*** Begin section ***

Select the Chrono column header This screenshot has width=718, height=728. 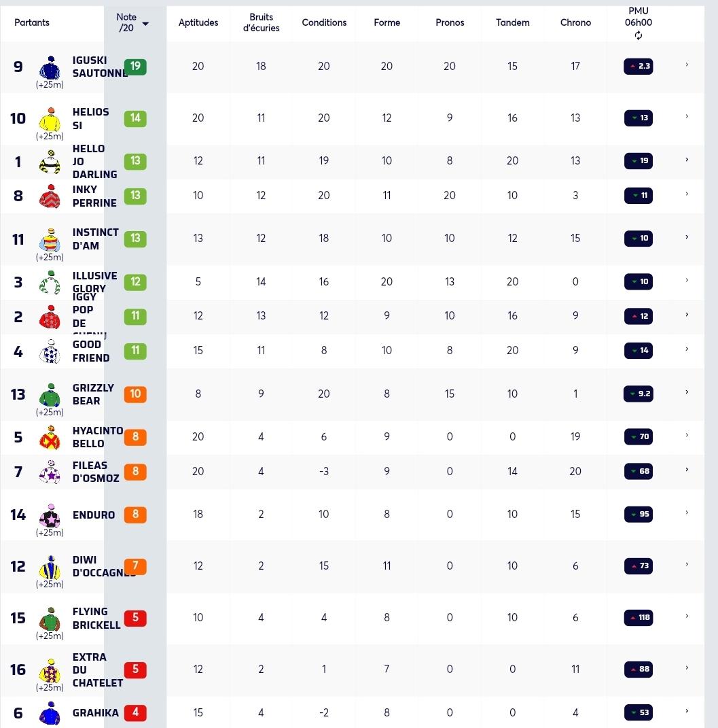(575, 22)

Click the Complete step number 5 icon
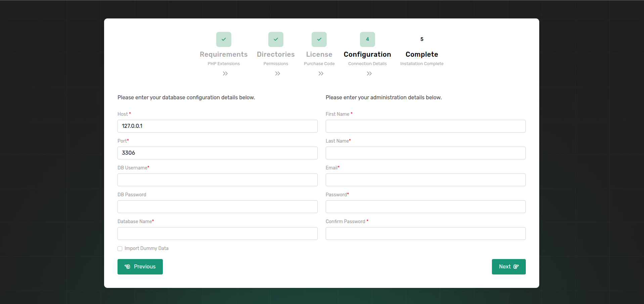pyautogui.click(x=422, y=39)
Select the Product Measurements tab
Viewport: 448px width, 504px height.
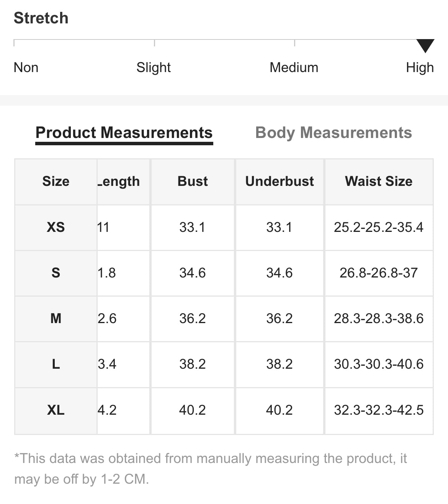(x=124, y=133)
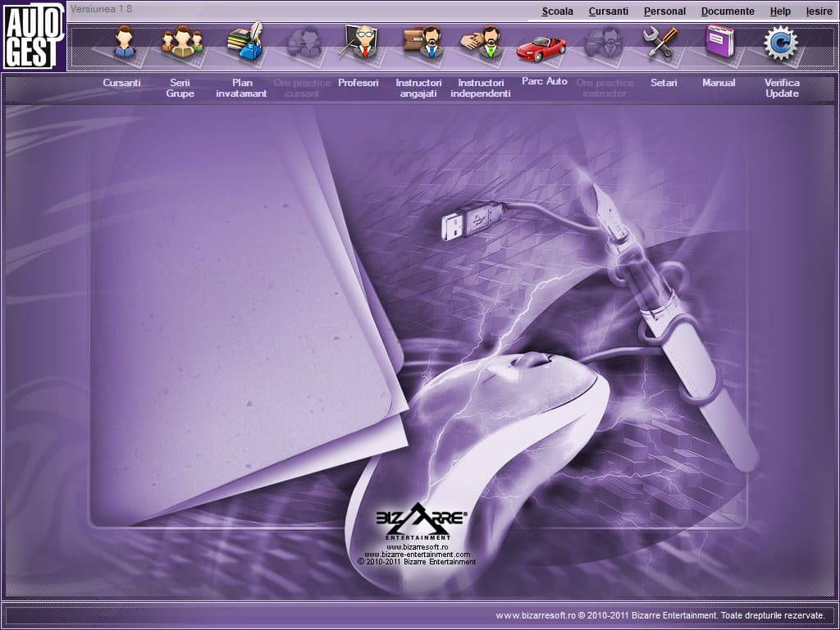Image resolution: width=840 pixels, height=630 pixels.
Task: Click the Verifica Update gear icon
Action: point(780,43)
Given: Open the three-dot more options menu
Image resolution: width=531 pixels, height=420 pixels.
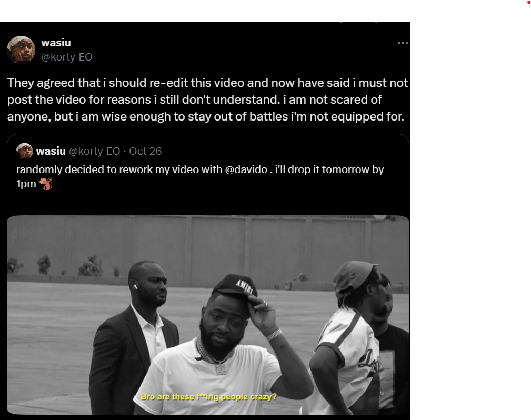Looking at the screenshot, I should point(403,43).
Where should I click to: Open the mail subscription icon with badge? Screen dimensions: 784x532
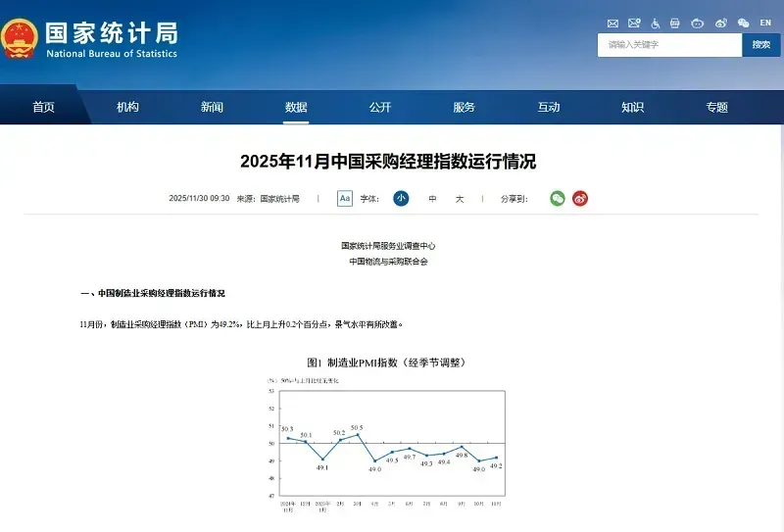(x=634, y=23)
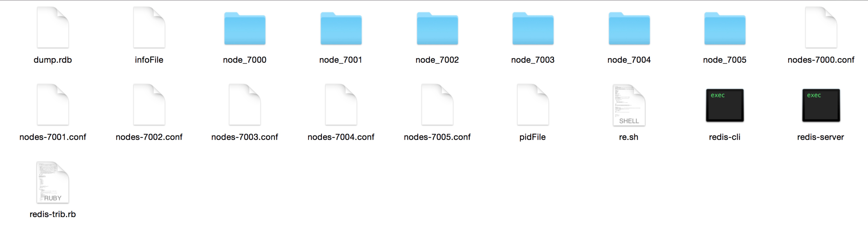Select the nodes-7000.conf file

click(x=821, y=27)
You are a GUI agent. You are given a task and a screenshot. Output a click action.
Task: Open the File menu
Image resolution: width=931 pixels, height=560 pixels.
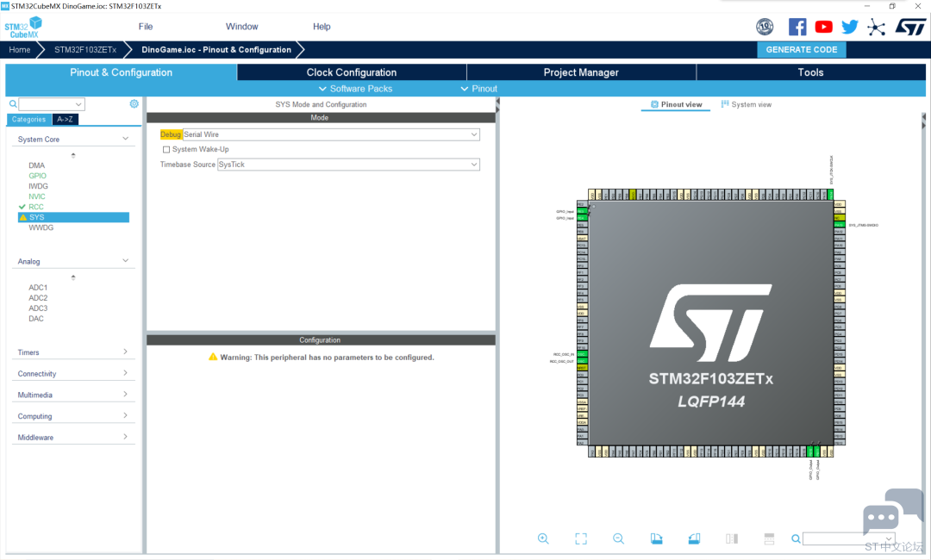coord(147,27)
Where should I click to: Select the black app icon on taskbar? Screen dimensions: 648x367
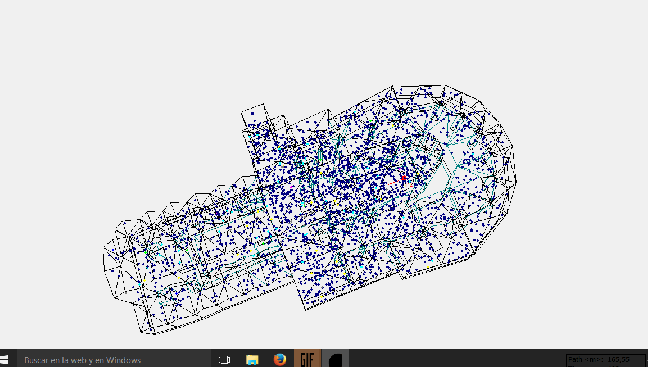[335, 359]
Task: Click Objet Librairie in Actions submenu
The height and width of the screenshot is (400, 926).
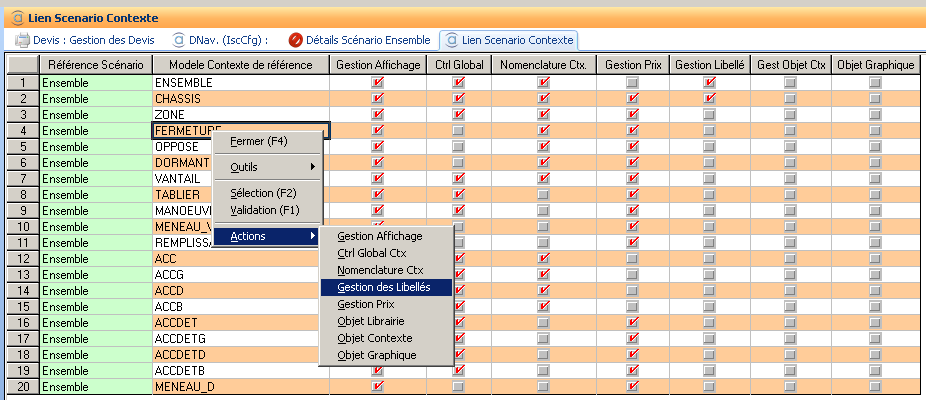Action: 371,321
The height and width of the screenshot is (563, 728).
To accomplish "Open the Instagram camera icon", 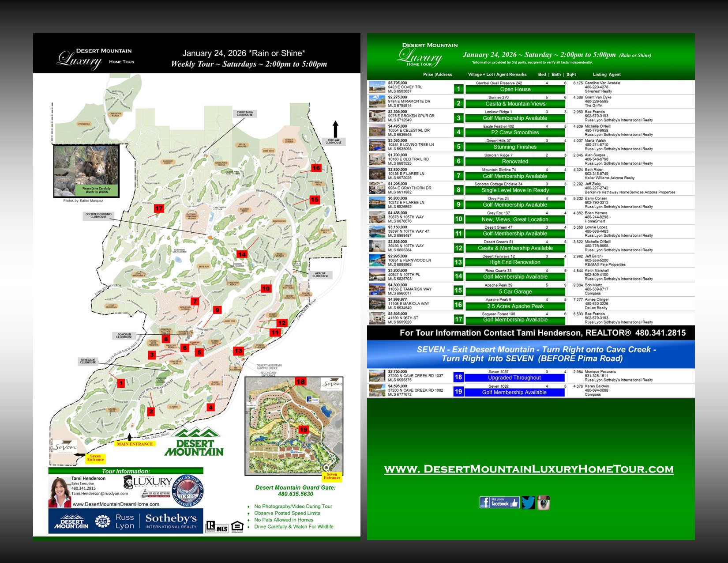I will [543, 503].
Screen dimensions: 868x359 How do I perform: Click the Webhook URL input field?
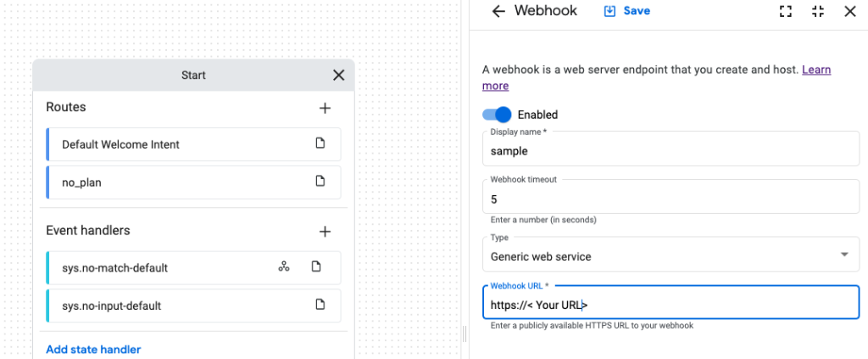(x=670, y=305)
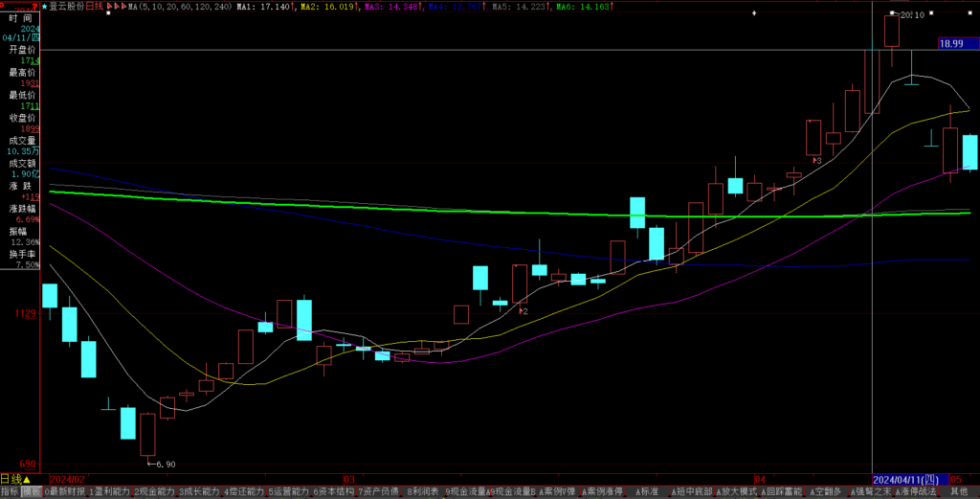Select the 盈利能力 profitability tab

(108, 491)
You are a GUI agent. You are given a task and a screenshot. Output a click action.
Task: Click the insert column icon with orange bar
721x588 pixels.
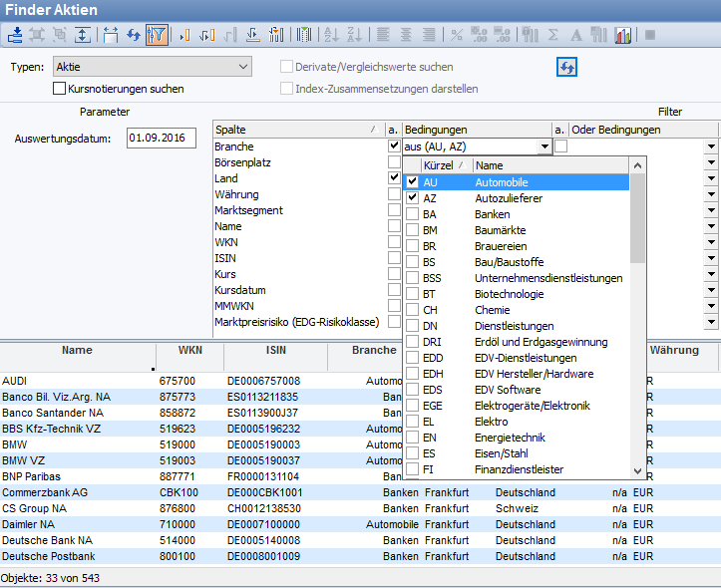click(x=183, y=35)
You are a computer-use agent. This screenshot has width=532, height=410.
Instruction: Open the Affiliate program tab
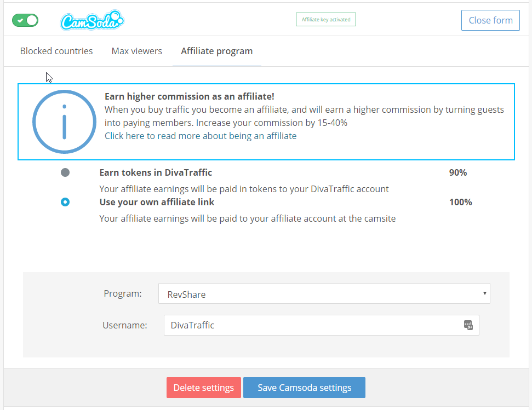[217, 51]
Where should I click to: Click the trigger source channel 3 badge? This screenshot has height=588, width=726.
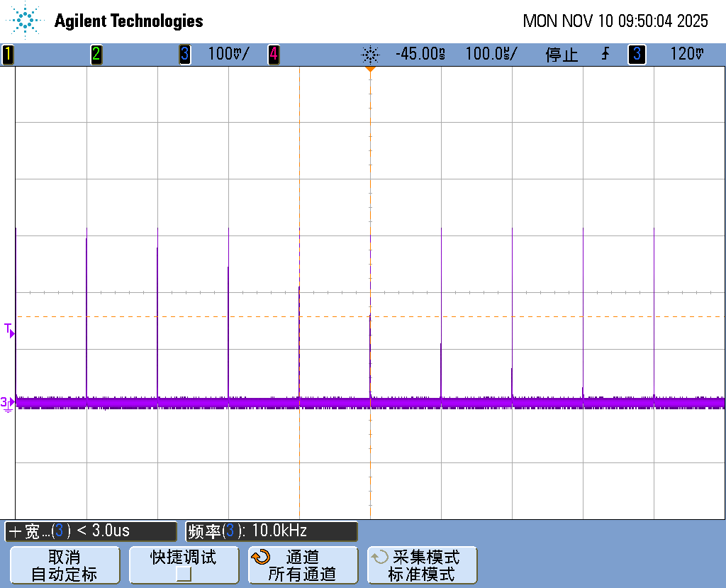click(x=636, y=55)
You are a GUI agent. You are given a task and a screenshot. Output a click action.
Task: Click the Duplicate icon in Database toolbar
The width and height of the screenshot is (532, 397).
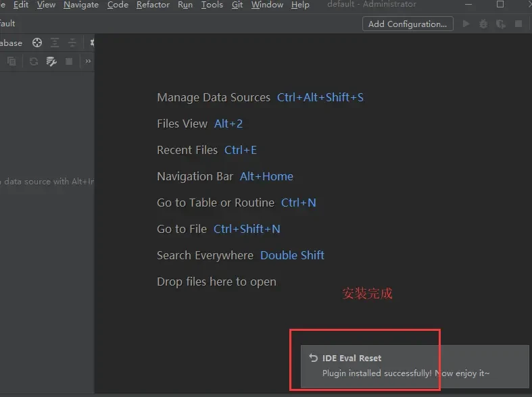pos(11,61)
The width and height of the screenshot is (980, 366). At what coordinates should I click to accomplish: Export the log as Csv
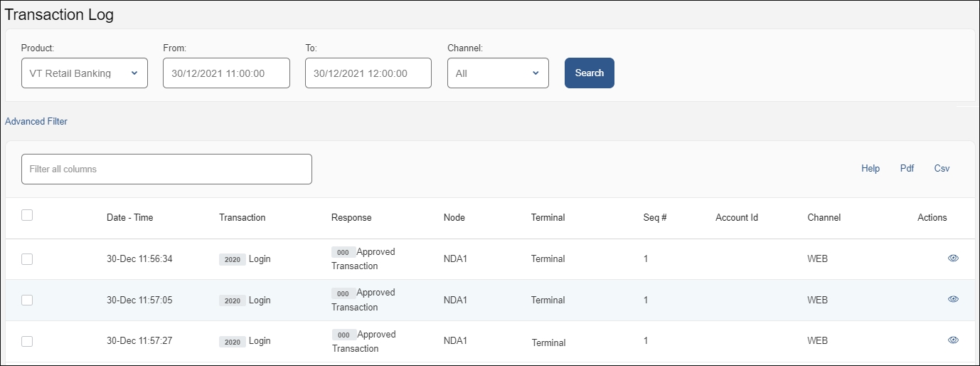(x=942, y=169)
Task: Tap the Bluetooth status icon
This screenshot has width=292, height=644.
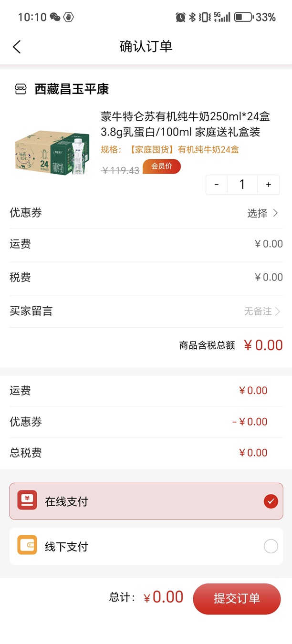Action: tap(193, 18)
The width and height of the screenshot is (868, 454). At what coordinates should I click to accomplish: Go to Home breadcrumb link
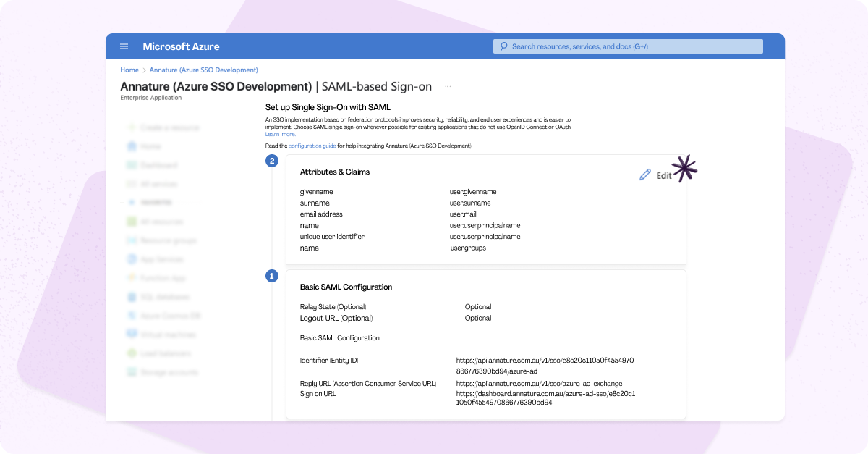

*** End section ***

* [Exercise objective] Transcribe every line from the one containing "You are a computer-use" to the end of the listing, exactly and exclusively. Do not carry any picture over.

* [Solution]
You are a computer-use agent. This screenshot has width=532, height=410.
Instruction: Open the Affiliate program tab
[217, 51]
Where should I click to: Click the trigger source channel 3 badge? This screenshot has height=588, width=726.
click(x=636, y=55)
You are a GUI agent. You are given a task and a screenshot. Output a click action.
Task: Click the Duplicate icon in Database toolbar
The width and height of the screenshot is (532, 397).
pos(11,61)
The width and height of the screenshot is (980, 366). At what coordinates should I click to accomplish: Export the log as Csv
(x=942, y=169)
Task: Tap the Bluetooth status icon
This screenshot has width=292, height=644.
Action: tap(193, 18)
The width and height of the screenshot is (868, 454). At what coordinates should I click to accomplish: Go to Home breadcrumb link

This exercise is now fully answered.